We join the good citizens of New York State in praising the Almighty for having blessed us with guardians of such valor and devotion to duty.
It is said the ancients believed one was not truly gone until one was forgotten.
In keeping with the time-worn tradition, we have erected this monument not merely to honor our fallen heroes, but to ensure that their names, their courage, and their sacrifice will remain in the minds and the hearts of the People forever.
I did not have the privilege of knowing the officers who comprise our roll of honor today, and yet, every second of every day and every night, I went about my daily life counting - almost without thought - on these officers.
Counting on their training and their vigilance;
Counting on their bravery and their nobility.
This is what we expect from law enforcement and if we are to be honest with ourselves, more often than not, we take our police officers for granted until, that is, we arrive here. Here we face a simple but oft-forgotten truth:
That the most valuable treasures we have in our state and in our nation are our heroes, the young men and the young women who devote themselves to justice and to public safety.
When they fall in the line of duty, the loss is devastating, because they are a treasure that cannot be regained.
To the loved ones and the colleagues of the officers who succumbed to World Trade Center-related illnesses, I hold a special fondness in my heart for you.
I live near the World Trade Center. I inhaled the toxic smoke that permeated every square inch of Lower Manhattan. I know how nobly and heroically the NYPD carried out their duties on that tragic September day and in the terrible days that followed.
It is small condolence, I know, but what your loved ones experienced and endured will prevent other first responders from suffering a similar fate. And I assure you, it will not be forgotten that your loved ones - New York's Finest - deserved better from our nation in their time of need.
When this ceremony is completed and we return to our offices and our homes, this wall will continue its solemn and solitary vigil.
There are times when I wish we could bring this monument to every community in this state, so that our children might understand that the things we take for granted - the peace and the security, the freedom and the justice they enjoy at home - sometimes require so much more than written laws.
For me, this wall says more about the nature of the people who accept the duty of enforcing the law than it does about the profession.
Law enforcement is a calling to men and women of valor. It is a calling to citizens who are driven to make a difference and to make things right; who are compelled to confront injustice and disaster, because this is what heroes do.
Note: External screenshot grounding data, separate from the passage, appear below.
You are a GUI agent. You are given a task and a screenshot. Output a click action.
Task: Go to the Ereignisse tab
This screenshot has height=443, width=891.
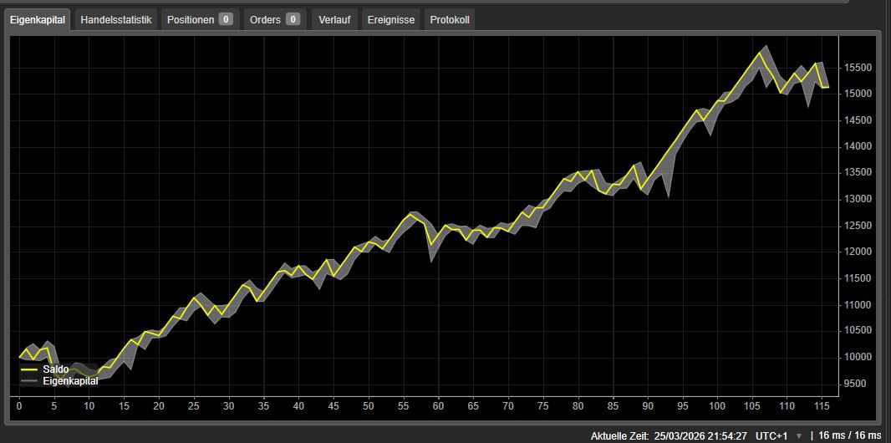point(390,19)
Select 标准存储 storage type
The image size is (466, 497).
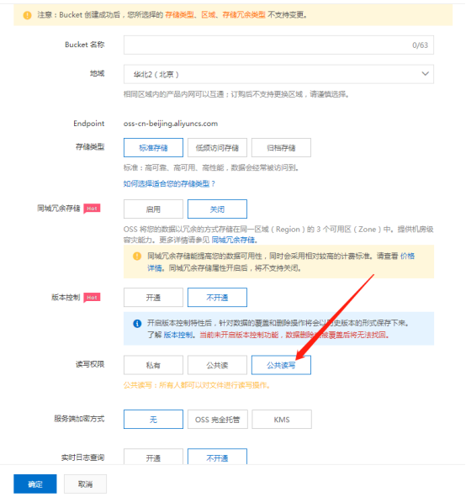pyautogui.click(x=153, y=148)
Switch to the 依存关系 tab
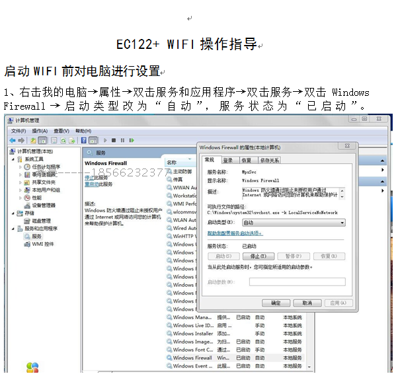This screenshot has width=396, height=376. pyautogui.click(x=270, y=161)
Their spirits, their love are with us today, so let us have the courage to pledge ourselves to making the State of New York a place worthy of the sacrifices they have made for us.
I close with the sentiments of the poet William Butler Yeats. "Think where man's glory most begins and ends, and say, our glory was that we had such heroes."
May G-d bless all of you and may G-d guide and protect our valiant law-enforcement officers wherever they are serving. Thank you.